今、振り返っても・・一番辛くて、一番カネもなく、一番人生に投げやりだった頃に、彼女と出逢った


人生、

こんなはずじゃなかった・・・


大学だって六大学に入れたし、就職は氷河期と言われる時代に第一希望の超優良企業である一部上場企業に入って、あれほど迷惑をかけてしまった両親に最高の親孝行をしたつもりでいた。


おかしいぞ。

「勉強して、良い会社に入社できたら、人生に勝てる」と教わったはずなのに・・・



親や社会が引いたレールを

なんの疑問も持たずに、歩いて来たはずなのに・・・



世間のゴール=良い企業に勤める


しかし、この世間のゴールを果たした僕は、

この世間一般的な、“超優良企業”に入ったことから少しずつ、何かが壊れ始め、歯車が狂い始めた。


その会社の給料は、

上場企業においてフジテレビの次と言われるくらいで平均年収は1,000万円以上な会社だけに、入社した1年目から、一緒に就活をがんばった周りの友達に中では圧倒的に給料が良かった。

幼き頃、お金で苦労した分、もう僕は有頂天だった。


「やった!これで、人生はバラ色だ!」


あまりに浮かれていて、当時の僕は、少しずつ自分の人生の崩れていく音に気づかなかった。

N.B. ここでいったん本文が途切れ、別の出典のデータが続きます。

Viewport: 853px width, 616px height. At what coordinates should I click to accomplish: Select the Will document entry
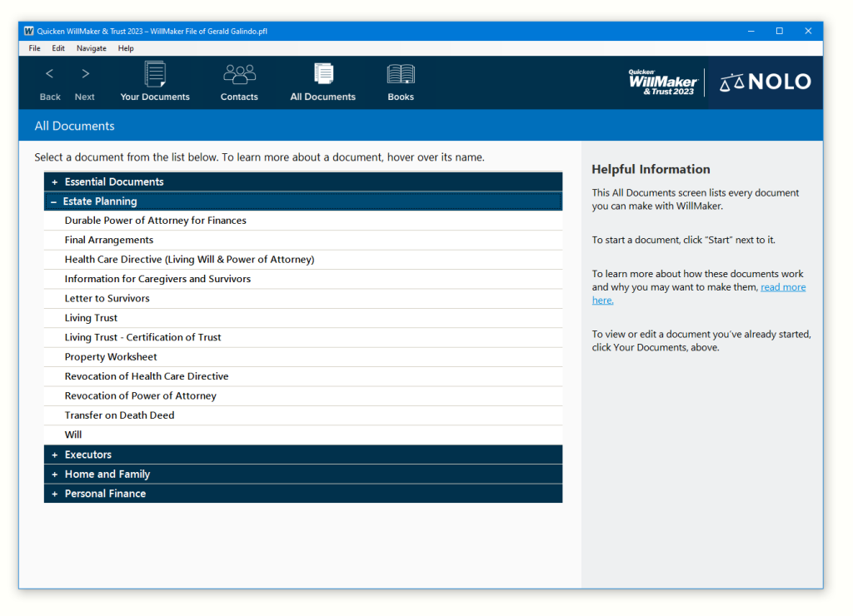73,435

大学時代の友達「いいな〜、お前の会社、給料高いんだろ。」

「すげーぞ、4月の初任給、なんと、、、67万円だったわ!引っ越し御祝い金だってよ。」

大学時代の友達「マジかよ。おごれよ。」

「ダメだわ。スーツ5着買ったら、無くなっちゃった。。。」


とにかく、僕は、お金にだらしがなかった。

高校時代、バイトも禁止だったのに、隠れて僕だけがバイトをしないと周りの友達と遊べなかった。昼休み、みんなが菓子パンとか買っている中、親が作ってくれた弁当を食べるのが恥ずかしくて、いつもこっそりと食べていた。


大学時代、周りの友達の中で一番、仕送りが少なかった。今考えたらそれでも私立の大学に入れてくれて東京でのひとり暮らしをさせてくれた親のスゴさって、親になって気づけたけど、当時は、とにかく、少なすぎる仕送りに毎月がっかりしながら、バイトの日々で、サークルで遊んでいた友達を呪ってばかりいた。

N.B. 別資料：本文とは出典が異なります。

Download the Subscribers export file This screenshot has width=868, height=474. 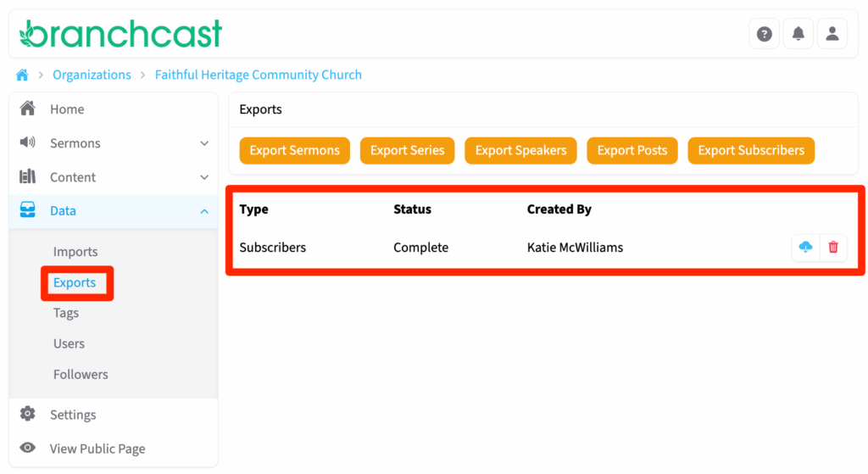(x=805, y=247)
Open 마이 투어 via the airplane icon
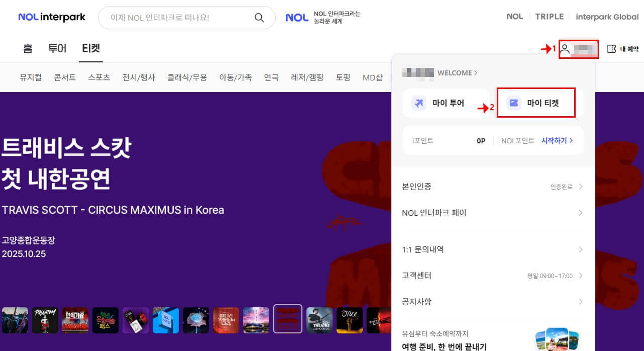 point(418,103)
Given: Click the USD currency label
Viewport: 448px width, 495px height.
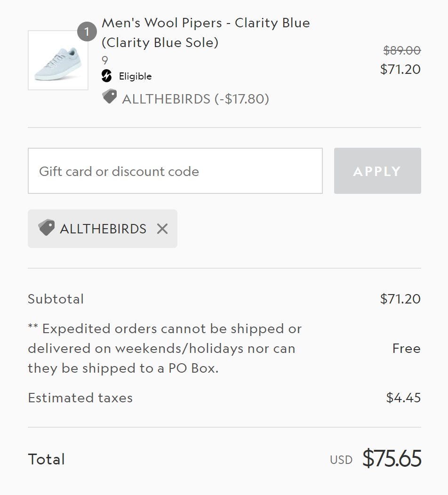Looking at the screenshot, I should (x=341, y=460).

そんな僕が、社会に出た瞬間、一発逆転。とにかく、優越感が半端なかった。


すぐにBMWの真っ赤なオープンカーを買った。信号待ちになるたびに、意味もなく屋根を開け閉めして、優越感に浸っていた。笑


あれ?俺、ヤバくね?


なんとかなく、社内の風当たりの強さに気づいたのは、3ヶ月の研修が終えて、営業所に配属された頃から。

まだ、誰も成績を出してないのに、なぜか、上司が僕だけに冷たい気がした。


そりゃ、そうだ。

まったく、やる気が僕にはないのだ。


成績を出すというレベルの前に、仕事に対して、やる気がないのが周りに伝わるほど、僕の仕事っぷりは横柄だった。

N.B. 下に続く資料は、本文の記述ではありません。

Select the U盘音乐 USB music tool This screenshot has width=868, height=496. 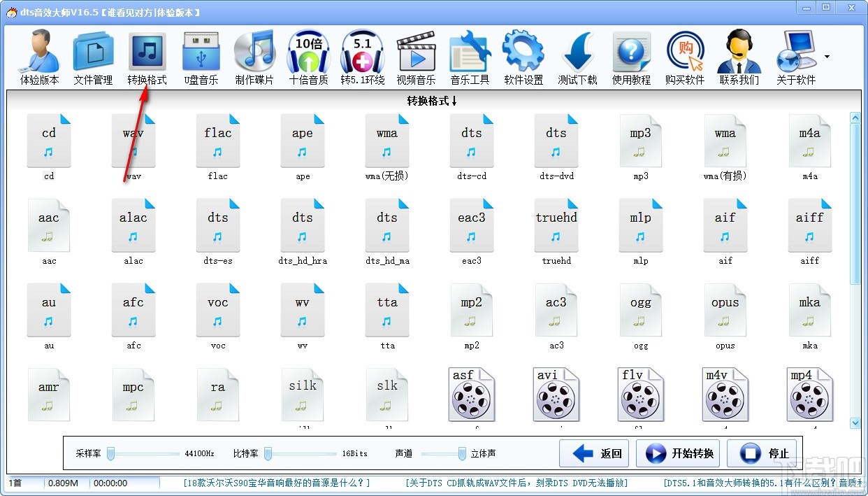[x=200, y=56]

実は、大学時代、同じような理由で、何回もバイトをクビになって、最後には、日雇いのバイトをなんとか1日やって、翌日は、また違う仕事で日雇いに出るという働き方だったのだ。


要するに・・・飽きっぽいのだ。


入社半年にして、すでに、平日は地獄となっていた。

そして、そのストレスを金曜日の夜から発散させようと、給料が良いことを理由にとにかく、豪遊しまくって、月曜日の朝ギリギリまで遊んで、そのまま月曜日に出社をするために、さらに、月曜日からのテンションが低くなっていくという負のスパイラル。


辞めたい。辞めたい。辞めたい。辞めたい・・・


もう、逃げ出すことしか考えなくなった。

逃げることだけを考える平日に、そのストレスから逃れるために遊びまくる休日。

このストレスのアップダウンが、毎週のようにジェットコースター的にやってくる。


転職する?


でも、僕は、1ミリも転職を考えなかった。いや、考えて、転職エージェントに打診したら、、、

エージェント「1500%、今の給料より低い条件の会社しかないですが良いですか?」

「無理。」

とにかく、仕事は辞めたいくせに、この会社の給与体系だけはしがみついて起きたいというジレンマ。

結局、お金への執着が勝ち、転職は、辞めた。


起業は?


でも、僕は、1ミリも起業は考えられなかった。1ミリも。

就活においても、今の時代なら、就職か起業の選択から入る人も多いと思うけど、僕は、1ミリも疑うことなく、サラリーマンになることを選択した。

それには、理由があって、僕の両親の祖父たちの存在だ。

僕の父親、母親の両方のおじいちゃんは、両方ともに、会社経営者だった。

母方のおじいちゃんは、戦争のあと、鉄に目をつけて鉄工所を興し、財を成した。地元では1番のお金持ちだったらしい。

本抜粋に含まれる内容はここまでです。